→ DIRECTIONS FOR THIS TASK
Give back exactly the lines that run from the beginning of the entries to the line containing "Tous les articles", both included, and nothing else.

Records drawn from a dataset
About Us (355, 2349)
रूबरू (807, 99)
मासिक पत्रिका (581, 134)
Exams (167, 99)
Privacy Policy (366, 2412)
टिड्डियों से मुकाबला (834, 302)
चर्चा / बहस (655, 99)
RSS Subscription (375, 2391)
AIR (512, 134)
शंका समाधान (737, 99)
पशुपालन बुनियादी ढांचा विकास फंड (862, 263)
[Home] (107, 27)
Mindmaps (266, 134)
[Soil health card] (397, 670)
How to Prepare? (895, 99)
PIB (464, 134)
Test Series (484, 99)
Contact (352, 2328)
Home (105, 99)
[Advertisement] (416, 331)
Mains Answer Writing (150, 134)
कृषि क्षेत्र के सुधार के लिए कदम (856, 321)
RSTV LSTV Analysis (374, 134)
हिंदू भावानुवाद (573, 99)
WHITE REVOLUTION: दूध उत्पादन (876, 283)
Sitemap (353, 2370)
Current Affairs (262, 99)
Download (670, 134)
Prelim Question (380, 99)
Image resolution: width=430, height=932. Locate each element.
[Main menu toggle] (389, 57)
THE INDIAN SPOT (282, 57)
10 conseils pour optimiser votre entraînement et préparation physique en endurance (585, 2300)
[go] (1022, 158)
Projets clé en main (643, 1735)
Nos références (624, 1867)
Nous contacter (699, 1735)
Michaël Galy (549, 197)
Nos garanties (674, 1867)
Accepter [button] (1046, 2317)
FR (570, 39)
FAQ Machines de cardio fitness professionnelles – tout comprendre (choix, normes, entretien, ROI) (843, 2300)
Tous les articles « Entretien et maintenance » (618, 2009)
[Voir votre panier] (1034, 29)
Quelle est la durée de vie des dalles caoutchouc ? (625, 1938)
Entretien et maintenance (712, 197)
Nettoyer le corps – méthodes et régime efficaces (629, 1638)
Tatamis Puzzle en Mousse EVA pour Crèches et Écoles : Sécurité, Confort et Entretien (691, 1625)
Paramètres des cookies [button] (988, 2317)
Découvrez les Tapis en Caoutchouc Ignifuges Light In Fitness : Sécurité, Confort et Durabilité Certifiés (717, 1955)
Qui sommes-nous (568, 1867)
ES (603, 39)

→ ANSWER BOX
About Us (355, 2349)
रूबरू (807, 99)
मासिक पत्रिका (581, 134)
Exams (167, 99)
Privacy Policy (366, 2412)
टिड्डियों से मुकाबला (834, 302)
चर्चा / बहस (655, 99)
RSS Subscription (375, 2391)
AIR (512, 134)
शंका समाधान (737, 99)
पशुपालन बुनियादी ढांचा विकास फंड (862, 263)
[Home] (107, 27)
Mindmaps (266, 134)
[Soil health card] (397, 670)
How to Prepare? (895, 99)
PIB (464, 134)
Test Series (484, 99)
Contact (352, 2328)
Home (105, 99)
[Advertisement] (416, 331)
Mains Answer Writing (150, 134)
कृषि क्षेत्र के सुधार के लिए कदम (856, 321)
RSTV LSTV Analysis (374, 134)
हिंदू भावानुवाद (573, 99)
WHITE REVOLUTION: दूध उत्पादन (876, 283)
Sitemap (353, 2370)
Current Affairs (262, 99)
Download (670, 134)
Prelim Question (380, 99)
Image resolution: width=430, height=932. Locate each element.
[Main menu toggle] (389, 57)
THE INDIAN SPOT (282, 57)
10 conseils pour optimiser votre entraînement et préparation physique en endurance (585, 2300)
[go] (1022, 158)
Projets clé en main (643, 1735)
Nos références (624, 1867)
Nous contacter (699, 1735)
Michaël Galy (549, 197)
Nos garanties (674, 1867)
Accepter [button] (1046, 2317)
FR (570, 39)
FAQ Machines de cardio fitness professionnelles – tout comprendre (choix, normes, entretien, ROI) (843, 2300)
Tous les articles « Entretien et maintenance » (618, 2009)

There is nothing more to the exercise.